Não há ki sem que os músculos da mente estejam em sintonia © Budopress

Esse fluxo energético que leva o budoka à prática, que o conduz pelo “caminho”, e autoriza a execução do ato, temos por “ki”, ou a síntese das forças humanas, psíquicas e físicas, materiais e imateriais.

Imaginemos o praticante que realmente se dedicou, que executou seu treinamento até o limite de suas forças, mas ao ser levado a executar e técnica falta-lhe convicção e sinceridade, a genuína expressão de sua identidade: falta-lhe o ki!  Todos sabem que malogrará em qualquer dos sentidos do malogro, desde a derrota pessoal e íntima até o revés frente o possível adversário, sempre lembrando que ser vencido por outrem não significa necessariamente derrota no plano interior.

Dominar o ki é ter consciência da fraqueza, a ser enfrentada com o alinhamento de forças físicas e psíquicas em nome de um resultado eticamente elevado.”
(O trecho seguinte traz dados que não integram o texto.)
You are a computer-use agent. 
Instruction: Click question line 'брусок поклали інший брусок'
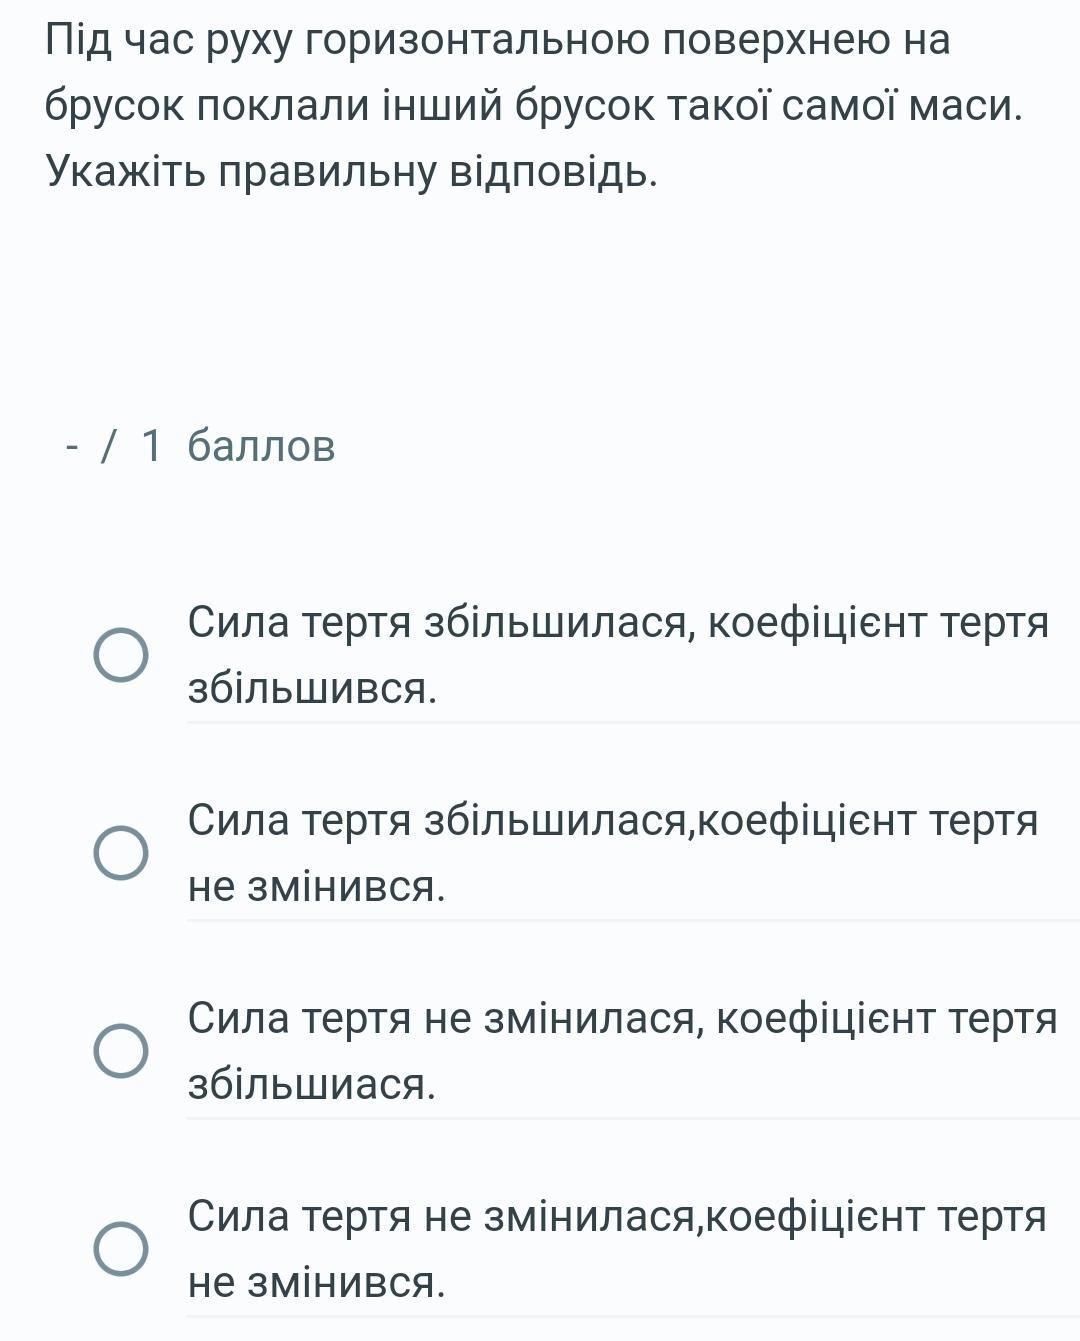click(535, 106)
Trata-se de mais do que ossos, músculos e disposição; muito mais.  Cogita-se de forças mais profundas e intuitivas, que se reúnem em busca de uma singularidade raramente alcançada.  O ki revela-se na capacidade de atrair todos esses fenômenos para um só momento, o alinhamento das forças físicas, da ação muscular, da posição dos ossos e das articulações, mas também da conduta psíquica a que damos o nome de dimensão espiritual.  Não há ki sem que os músculos da mente estejam em sintonia, assim como aqueles que equilibram o corpo, pois se trata da expressão mais profunda e íntegra da humanidade.

Há no ki a consciência profunda dos limites humanos, bem ao contrário da percepção de que tal energia é usada para expandi-los.  O ki é a consciência do todo e do tudo na justa aplicação desse conhecimento à vida e à morte.

O Budô é justamente o exercício do ki, o domínio de algo que existe em cada corpo e em cada consciência, em cada cérebro e na sua dimensão abstrata que chamamos de mente, e que pode ser explorado na busca da verdade.  O ki é – se fosse possível sintetizá-lo –, a verdade que subjaz em cada um daqueles que desejar conhecê-la.

Praticar é produzir energia, torná-la aguda para depois vê-la ser dissipada pelo tempo, assim como se dissipam as existências embretadas entre o nascimento e a morte. A energia é imaterial e inerente à fenomenologia da vida.

Todos os que praticam sabem e já vivenciaram: não se trata de uma demonstração exuberante de energia, pois não fomos beneficiados pela evolução com força e armas naturais.  Vivemos administrando a escassez.  Ainda que possamos buscar a interpretação de fenômenos gigantescos da natureza, como os terremotos e erupções vulcânicas, sabemos ser credores de escassas fontes de energia naturais, não nos restando alternativa senão otimizá-las, reuni-las sobre determinado ponto e fração de tempo, quando se manifesta, na sua melhor performance, a energia espiritual.

Dominar o ki é ter consciência da fraqueza, a ser enfrentada com o alinhamento de forças físicas e psíquicas em nome de um resultado eticamente elevado.  É para poucos que o destino permite essa exaltação.  O caminho é duro, áspero demais para as almas fúteis.  Mas aquele que dominar sua energia espiritual saberá de si mesmo e a essência de sua existência neste mundo.  Disporá de pernas fortes para trilhar seu “caminho” com a certeza de sua dramática finitude, único remédio para preservar a dignidade.